A história vínica portuguesa dos últimos cinquenta anos mais parece uma volta na montanha russa. Os momentos altos de emoção e euforia foram quase sempre precedidos ou seguidos por outros mais dececionantes e amargos.
Atualmente vivemos tempos de chumbo que nos manietam e entorpecem o corpo, no entanto, anteriormente, o mundo vínico nacional viveu um período de enorme euforia e desenvolvimento que pode ser articulado em fases distintas.
A Fase do Estado Novo
O sistema corporativo instalado em 1933 e posterior criação da Junta Nacional do Vinho (JNV) em 1937 introduziu profundas reestruturações no sector vitivinícola. Este organismo vertical coordenava todo o sector incluindo a produção e o comércio de vinho.
Nessa fase destacaram-se as ações que visaram a criação de uma verdadeira rede nacional de adegas cooperativas, a regularização do mercado e estabilização dos preços, sendo esta última a causadora de maior impacto ao longo da sua existência.
No entanto, a JNV não equilibrou a oferta e a procura e o país continuou a produzir muito volume de vinho mas, geralmente, de fraca qualidade. O prometido e necessário condicionamento da plantação, bem como a reestruturação da vinha não obtiveram os efeitos práticos desejados. Estes fatores conjugados não permitiram a abertura de novos mercados nem a concorrência com outros países melhor adaptados aos mercados abertos.
Se a criação da JNV marca o início da fase do Estado Novo, a entrada de Portugal na, anteriormente denominada, Comunidade Económica Europeia carimba o final da mesma e, simultaneamente, inaugura a fase seguinte.
A Fase Europeia
Este período permitiu o desenvolvimento de uma verdadeira transformação no panorama vínico Português devido, essencialmente, a três acontecimentos interligados: a adesão de Portugal à Comunidade Económica Europeia (CEE), a inovação vitivinícola e o aprofundamento do “Movimento das Quintas”.

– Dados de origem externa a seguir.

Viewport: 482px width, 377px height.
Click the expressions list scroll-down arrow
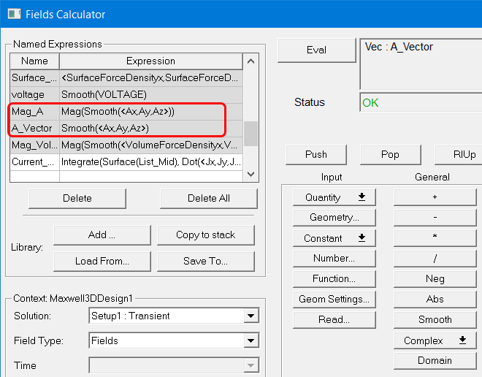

A entrada oficial de Portugal na CEE ocasionou uma enorme torrente de fundos comunitários que foram usados para revolucionar a viticultura, um pouco por todo o país.
O Alentejo reconverteu e ampliou muitos hectares de vinha e construiu múltiplas adegas. No Douro o “Projecto de Desenvolvimento Rural Integrado de Trás-os-Montes” (PDRITM), iniciado nos anos 80 e expandido na década seguinte, recuperou os antigos mortórios e, em simultâneo, permitiu instalar ou replantar mais de 4700 hectares.

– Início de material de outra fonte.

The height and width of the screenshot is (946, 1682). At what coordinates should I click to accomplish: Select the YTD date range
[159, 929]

A inovação vitivinícola conheceu muitas facetas que ocorreram um pouco por todo o país. Nesta fase a ampelografia revelou muitos avanços determinantes ao nível da caracterização e identificação das castas e da certificação de plantas produzidas em viveiro.
Um fator de consolidação do setor foi o desenvolvimento da profissão de enólogo e de enólogo-consultor, bem como o surgimento de inúmeros produtos enológicos.
Estas inovações combinadas permitiram uma enorme evolução na tecnologia de vinificação, na seleção de castas de melhor potencial enológico e na melhoria das técnicas vitícolas e enológicas.
Durante esta fase também se assistiu ao incremento de um fenómeno denominado por “vinhos de Quinta”. Ao longo da década de 90 foram lançadas inúmeras marcas que ostentavam o nome “Quinta” e que hoje são autenticas bandeiras das regiões onde se inserem e de Portugal: Quinta da Gaivosa, Quinta do Crasto, Quinta do Mouro, Quinta do Vale Dona Maria, Quinta do Vale Meão, Quinta do Vallado, entre outras.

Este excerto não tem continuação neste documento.